> **What you are asked to do**
Once you have located the line containing "Task: Open the Report" in the material below, return it exactly along with each line after it through the line containing "Task: Open the Insert Tokens dropdown".

> **Exercise inputs**
- Opening Delimiter -

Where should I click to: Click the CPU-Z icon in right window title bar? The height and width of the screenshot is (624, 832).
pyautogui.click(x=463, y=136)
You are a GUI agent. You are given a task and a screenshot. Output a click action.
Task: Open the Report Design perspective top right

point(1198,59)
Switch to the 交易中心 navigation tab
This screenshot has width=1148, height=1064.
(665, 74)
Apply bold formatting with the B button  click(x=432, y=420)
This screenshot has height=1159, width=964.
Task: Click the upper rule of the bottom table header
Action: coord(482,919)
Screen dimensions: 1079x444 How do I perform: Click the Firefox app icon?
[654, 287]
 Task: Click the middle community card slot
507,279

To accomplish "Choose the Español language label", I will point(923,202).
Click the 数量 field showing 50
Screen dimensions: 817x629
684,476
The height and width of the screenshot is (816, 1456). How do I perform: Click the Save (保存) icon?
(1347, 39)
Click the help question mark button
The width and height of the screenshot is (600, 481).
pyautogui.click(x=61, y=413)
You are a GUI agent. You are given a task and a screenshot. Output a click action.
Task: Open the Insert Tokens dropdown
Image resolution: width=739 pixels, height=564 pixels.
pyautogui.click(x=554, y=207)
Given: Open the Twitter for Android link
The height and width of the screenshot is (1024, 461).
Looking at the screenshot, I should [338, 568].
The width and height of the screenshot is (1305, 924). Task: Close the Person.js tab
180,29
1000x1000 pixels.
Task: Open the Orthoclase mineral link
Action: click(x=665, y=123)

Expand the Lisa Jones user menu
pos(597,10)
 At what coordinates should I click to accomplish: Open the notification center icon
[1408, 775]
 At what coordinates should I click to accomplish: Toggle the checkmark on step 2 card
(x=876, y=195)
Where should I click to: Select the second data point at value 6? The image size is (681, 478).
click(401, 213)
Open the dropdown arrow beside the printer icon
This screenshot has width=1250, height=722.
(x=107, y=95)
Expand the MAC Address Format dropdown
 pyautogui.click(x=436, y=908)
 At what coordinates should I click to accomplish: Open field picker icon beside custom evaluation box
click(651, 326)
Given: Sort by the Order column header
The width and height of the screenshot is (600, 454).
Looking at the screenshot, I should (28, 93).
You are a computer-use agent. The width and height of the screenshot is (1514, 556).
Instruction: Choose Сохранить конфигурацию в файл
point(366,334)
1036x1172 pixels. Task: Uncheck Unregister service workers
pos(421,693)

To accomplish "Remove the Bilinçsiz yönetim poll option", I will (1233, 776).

- Closing Delimiter -

> **Response box**
Task: Open the Report Design perspective top right

point(1198,59)
Switch to the 交易中心 navigation tab
This screenshot has width=1148, height=1064.
(665, 74)
Apply bold formatting with the B button  click(x=432, y=420)
This screenshot has height=1159, width=964.
Task: Click the upper rule of the bottom table header
Action: coord(482,919)
Screen dimensions: 1079x444 How do I perform: Click the Firefox app icon?
[654, 287]
 Task: Click the middle community card slot
507,279

To accomplish "Choose the Español language label", I will point(923,202).
Click the 数量 field showing 50
Screen dimensions: 817x629
684,476
The height and width of the screenshot is (816, 1456). How do I perform: Click the Save (保存) icon?
(1347, 39)
Click the help question mark button
The width and height of the screenshot is (600, 481).
pyautogui.click(x=61, y=413)
You are a GUI agent. You are given a task and a screenshot. Output a click action.
Task: Open the Insert Tokens dropdown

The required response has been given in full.